Wednesday, January 30, 2019

Splinterlands by John Feffer

Splinterlands by John Feffer is set in a dystopian future, where climate change and the splintering of nations has led to a violent, shattered world beset by food shortages and flooded shorelines. A former professor who became famous for his prediction about what would happen narrates. The book is his reflection as he lay dying -- complete with footnotes by an unnamed analyst. He recalls what occurred and how his personal mission to visit his family (using futuristic technology that allows a 3-dimensional avatar to walk around and speak to people as if he's there, while he stays home in bed), also splintered and scattered around the world, unfolds. His prediction, which brought him fame when it largely came true, was written in our time, as Brexit was beginning the downfall of the European Union and inactivity on climate change was causing that change to accelerate.

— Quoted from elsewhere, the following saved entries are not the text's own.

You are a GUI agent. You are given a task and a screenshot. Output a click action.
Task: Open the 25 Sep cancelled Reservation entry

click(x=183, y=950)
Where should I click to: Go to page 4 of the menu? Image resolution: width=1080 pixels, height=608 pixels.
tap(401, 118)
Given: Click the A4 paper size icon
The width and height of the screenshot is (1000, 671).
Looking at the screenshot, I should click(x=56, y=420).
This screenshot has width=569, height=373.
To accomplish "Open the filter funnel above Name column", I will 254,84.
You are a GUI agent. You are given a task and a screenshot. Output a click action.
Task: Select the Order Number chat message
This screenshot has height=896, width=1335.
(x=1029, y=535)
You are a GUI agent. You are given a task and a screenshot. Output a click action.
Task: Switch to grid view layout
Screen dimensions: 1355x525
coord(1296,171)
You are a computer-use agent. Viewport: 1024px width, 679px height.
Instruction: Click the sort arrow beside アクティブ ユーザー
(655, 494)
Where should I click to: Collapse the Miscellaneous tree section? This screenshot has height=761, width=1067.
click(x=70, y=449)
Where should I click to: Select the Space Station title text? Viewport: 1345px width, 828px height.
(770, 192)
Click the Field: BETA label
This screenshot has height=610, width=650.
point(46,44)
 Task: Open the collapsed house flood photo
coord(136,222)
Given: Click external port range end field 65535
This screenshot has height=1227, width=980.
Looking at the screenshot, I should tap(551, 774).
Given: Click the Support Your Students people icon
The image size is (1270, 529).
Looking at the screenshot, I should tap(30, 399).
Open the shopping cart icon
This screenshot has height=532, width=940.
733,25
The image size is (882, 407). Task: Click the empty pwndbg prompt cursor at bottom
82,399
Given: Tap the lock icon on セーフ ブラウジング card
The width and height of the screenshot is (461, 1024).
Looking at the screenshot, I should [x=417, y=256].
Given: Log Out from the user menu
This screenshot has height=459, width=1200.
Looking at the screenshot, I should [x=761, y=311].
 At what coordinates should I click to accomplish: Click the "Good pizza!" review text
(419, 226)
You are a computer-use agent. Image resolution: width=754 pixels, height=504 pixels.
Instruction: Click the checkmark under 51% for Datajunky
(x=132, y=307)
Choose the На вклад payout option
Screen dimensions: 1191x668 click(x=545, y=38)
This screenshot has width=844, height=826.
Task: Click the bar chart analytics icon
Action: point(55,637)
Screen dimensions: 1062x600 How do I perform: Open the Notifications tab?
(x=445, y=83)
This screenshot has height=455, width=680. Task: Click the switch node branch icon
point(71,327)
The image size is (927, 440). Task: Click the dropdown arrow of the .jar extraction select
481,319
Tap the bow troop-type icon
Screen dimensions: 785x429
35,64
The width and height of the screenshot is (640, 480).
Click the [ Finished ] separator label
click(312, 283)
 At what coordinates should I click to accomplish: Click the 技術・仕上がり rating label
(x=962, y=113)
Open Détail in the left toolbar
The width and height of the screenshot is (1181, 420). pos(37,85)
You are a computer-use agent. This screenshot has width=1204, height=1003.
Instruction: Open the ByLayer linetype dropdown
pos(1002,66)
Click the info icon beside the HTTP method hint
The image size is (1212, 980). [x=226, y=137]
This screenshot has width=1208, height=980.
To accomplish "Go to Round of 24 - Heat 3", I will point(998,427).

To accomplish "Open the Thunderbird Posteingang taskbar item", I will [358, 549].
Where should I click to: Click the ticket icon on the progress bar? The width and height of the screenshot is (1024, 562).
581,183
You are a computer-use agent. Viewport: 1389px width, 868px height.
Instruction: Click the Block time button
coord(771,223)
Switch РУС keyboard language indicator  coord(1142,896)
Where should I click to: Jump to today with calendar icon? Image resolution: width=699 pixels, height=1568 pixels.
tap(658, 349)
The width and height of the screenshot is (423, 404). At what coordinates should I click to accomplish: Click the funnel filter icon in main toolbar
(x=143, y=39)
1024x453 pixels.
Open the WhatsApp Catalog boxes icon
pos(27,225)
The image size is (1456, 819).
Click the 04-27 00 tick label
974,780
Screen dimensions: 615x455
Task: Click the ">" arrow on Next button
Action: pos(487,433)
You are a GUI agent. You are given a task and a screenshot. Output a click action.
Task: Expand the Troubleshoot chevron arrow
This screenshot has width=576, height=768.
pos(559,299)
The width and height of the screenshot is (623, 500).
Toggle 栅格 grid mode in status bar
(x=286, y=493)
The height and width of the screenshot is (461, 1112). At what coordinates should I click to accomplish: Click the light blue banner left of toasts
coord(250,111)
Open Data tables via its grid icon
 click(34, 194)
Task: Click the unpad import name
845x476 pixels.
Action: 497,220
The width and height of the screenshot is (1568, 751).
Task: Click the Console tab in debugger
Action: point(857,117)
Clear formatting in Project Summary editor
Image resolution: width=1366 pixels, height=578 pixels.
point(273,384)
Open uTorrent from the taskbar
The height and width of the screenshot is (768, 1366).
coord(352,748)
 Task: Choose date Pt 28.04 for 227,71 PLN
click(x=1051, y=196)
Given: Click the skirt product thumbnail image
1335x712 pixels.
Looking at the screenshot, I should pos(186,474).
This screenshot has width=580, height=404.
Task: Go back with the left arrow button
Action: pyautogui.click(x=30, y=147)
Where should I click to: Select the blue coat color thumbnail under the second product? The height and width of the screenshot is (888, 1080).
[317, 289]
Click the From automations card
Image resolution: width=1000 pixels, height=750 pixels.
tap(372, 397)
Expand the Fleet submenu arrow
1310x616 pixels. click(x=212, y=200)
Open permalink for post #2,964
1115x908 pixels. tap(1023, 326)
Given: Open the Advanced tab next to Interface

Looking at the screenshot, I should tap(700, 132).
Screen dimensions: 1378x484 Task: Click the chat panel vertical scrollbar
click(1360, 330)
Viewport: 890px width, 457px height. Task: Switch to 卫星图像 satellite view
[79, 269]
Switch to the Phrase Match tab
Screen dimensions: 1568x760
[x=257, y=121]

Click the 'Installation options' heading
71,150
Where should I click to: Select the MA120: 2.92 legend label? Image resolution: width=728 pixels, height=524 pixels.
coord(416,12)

After he visits each of his family members, something sinister happens. They each disappear. The family has broken up for varying reasons and as he meets up with each member of the family individually, they dredge up the past and resume their arguments. Since they argue all over again, it's possible they simply can't tolerate him and have opted to cut off contact deliberately. But, one of his children lives a shady lifestyle. Could the disappearances have something to do with him?

Recommended but not a favorite - I found this book a bit on the dry side. It's written formally, like an academic paper, because the narrator is a former professor. And, of course, it's interrupted by footnotes clarifying the narration. But, it's worth sticking it out for the ending and I think the author did a great job of imagining a future scenario based on current events. He humorously used a hurricane named Donald that destroys Washington, D. C. as one of his defining events.

I bought my copy of Splinterlands from the publisher, Haymarket Books. They occasionally have fantastic sales online. I recommend following them on Twitter, if you happen to tweet.

©2019 Nancy Horner. All rights reserved. If you are reading this post at a site other than Bookfoolery or its RSS feed, you are reading a stolen feed. Email for written permission to reproduce text or photos.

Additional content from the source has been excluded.